2. Trait Statement Elaboration
The processTraitStmt method now fully handles trait declarations with proper context management:
def processTraitStmt(
expr: TraitStmt,
ctx: Context,
declarationsMap: Map[Expr, DeclarationInfo],
effects: CIdOf[EffectsCell]
)(using
parameter: SemanticCollector,
ck: Tyck,
state: StateAbility[Tyck]
): (Seq[StmtTerm], Context) = {
val traitInfo = declarationsMap(expr).asInstanceOf[TraitDeclaration]
// Process extends clause if present
val elaboratedExtendsClause = expr.extendsClause.map { case clause @ ExtendsClause(superTypes, _) =>
superTypes.headOption
.map {
case Identifier(traitName, _) =>
ctx.getTypeDefinition(traitName) match {
case Some(traitDef: TraitStmtTerm) =>
TraitTypeTerm(traitDef, convertMeta(clause.meta))
case _ =>
ck.reporter.report(NotATrait(superTypes.head))
ErrorTerm(NotATrait(superTypes.head), convertMeta(clause.meta))
}
// Other cases
}
// More processing
}
// Elaborate the body within a trait-specific context
val elaboratedBody = expr.body.map { body =>
elabBlock(body, newTypeTerm, effects)(using ctx.withProcessingType("trait"), parameter, ck, state)
}
// Create and return the TraitStmtTerm
val traitStmtTerm = TraitStmtTerm(
name = traitInfo.name,
uniqId = traitInfo.uniqId,
extendsClause = elaboratedExtendsClause,
body = elaboratedBody,
meta = convertMeta(expr.meta)
)
(Seq(traitStmtTerm), ctx.addTypeDefinition(traitStmtTerm))
}
The key improvement is using ctx.withProcessingType("trait") to indicate when we’re elaborating a trait body.

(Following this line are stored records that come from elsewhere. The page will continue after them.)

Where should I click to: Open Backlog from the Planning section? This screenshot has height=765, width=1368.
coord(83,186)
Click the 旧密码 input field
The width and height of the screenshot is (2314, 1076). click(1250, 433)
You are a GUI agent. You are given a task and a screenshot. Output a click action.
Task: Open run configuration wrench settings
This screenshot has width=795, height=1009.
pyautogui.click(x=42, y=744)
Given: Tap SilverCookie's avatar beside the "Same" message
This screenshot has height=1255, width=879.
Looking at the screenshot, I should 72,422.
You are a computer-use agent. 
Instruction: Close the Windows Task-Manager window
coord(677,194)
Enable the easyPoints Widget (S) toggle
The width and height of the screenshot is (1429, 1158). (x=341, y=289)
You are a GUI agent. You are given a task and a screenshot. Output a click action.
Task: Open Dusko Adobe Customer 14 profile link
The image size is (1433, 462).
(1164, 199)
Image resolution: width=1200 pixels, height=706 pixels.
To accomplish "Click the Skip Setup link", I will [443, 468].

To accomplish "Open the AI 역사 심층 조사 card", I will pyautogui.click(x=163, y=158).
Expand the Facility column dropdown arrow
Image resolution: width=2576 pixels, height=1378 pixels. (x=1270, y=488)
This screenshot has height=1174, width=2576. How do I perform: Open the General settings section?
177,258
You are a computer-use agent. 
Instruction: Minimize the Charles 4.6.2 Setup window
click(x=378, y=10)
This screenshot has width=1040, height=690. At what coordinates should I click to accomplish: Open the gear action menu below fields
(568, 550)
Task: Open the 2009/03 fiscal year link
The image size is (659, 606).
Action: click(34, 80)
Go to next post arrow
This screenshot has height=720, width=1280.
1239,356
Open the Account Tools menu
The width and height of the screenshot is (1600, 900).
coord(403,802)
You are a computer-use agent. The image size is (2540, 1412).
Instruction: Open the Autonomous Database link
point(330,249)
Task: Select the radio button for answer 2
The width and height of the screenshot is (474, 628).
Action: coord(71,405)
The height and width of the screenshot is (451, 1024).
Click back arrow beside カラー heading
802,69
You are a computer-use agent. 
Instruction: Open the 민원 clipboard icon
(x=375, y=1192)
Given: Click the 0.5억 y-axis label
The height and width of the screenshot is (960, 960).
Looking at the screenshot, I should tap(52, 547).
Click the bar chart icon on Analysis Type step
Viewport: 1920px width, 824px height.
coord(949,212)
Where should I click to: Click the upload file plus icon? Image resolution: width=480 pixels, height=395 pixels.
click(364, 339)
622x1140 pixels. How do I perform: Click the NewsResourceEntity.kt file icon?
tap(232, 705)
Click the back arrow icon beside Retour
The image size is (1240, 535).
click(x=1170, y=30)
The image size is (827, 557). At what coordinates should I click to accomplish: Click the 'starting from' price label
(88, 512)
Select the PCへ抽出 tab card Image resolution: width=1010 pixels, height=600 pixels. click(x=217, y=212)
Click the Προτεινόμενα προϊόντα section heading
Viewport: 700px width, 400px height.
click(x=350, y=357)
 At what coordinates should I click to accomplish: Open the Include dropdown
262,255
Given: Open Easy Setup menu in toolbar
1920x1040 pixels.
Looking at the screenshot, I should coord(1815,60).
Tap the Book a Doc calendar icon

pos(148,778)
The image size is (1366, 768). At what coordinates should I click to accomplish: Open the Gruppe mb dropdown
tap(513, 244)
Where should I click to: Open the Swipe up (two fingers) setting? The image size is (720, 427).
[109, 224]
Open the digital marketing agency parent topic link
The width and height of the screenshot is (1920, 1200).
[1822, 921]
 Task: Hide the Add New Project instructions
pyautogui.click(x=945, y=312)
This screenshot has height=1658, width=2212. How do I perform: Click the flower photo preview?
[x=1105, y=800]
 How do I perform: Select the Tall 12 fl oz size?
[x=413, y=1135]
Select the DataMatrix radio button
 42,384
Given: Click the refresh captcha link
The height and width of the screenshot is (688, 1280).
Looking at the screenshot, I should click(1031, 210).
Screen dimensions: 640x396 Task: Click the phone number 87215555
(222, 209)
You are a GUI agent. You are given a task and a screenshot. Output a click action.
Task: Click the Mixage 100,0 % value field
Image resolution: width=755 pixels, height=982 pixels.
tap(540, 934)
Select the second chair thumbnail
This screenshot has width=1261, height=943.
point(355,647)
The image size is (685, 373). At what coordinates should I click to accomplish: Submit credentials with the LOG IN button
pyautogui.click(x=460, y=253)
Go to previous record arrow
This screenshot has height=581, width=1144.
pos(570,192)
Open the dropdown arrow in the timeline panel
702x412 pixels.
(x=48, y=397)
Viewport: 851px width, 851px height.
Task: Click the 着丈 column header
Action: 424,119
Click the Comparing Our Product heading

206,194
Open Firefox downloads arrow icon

3. Record-Trait Subtyping Verification
The trait implementation now includes proper record-trait subtyping relationship verification:
private def checkTraitImplementation(
recordDef: RecordStmtTerm,
traitDef: TraitStmtTerm,
cause: Expr
)(using
localCtx: Context,
ck: Tyck,
state: StateAbility[Tyck]
): Boolean = {
// Check for a direct extension relationship
val hasExtendsClause = recordDef.extendsClause.exists {
case traitCall: TraitTypeTerm =>
traitCall.traitDef.uniqId == traitDef.uniqId
case _ => false
}
if (!hasExtendsClause) {
// Report error if record doesn't explicitly extend the trait
ck.reporter.report(NotImplementingTrait(recordDef.name, traitDef.name, cause))
false
} else {
true
}
}
4. Trait-Trait Extension Checking
Similarly, trait-trait inheritance is now properly verified:
private def checkTraitExtends(
childTraitDef: TraitStmtTerm,
parentTraitDef: TraitStmtTerm,
cause: Expr
)(using
Context,
Tyck,
StateAbility[Tyck]
): Boolean = {
// Check if they're the same trait (reflexivity)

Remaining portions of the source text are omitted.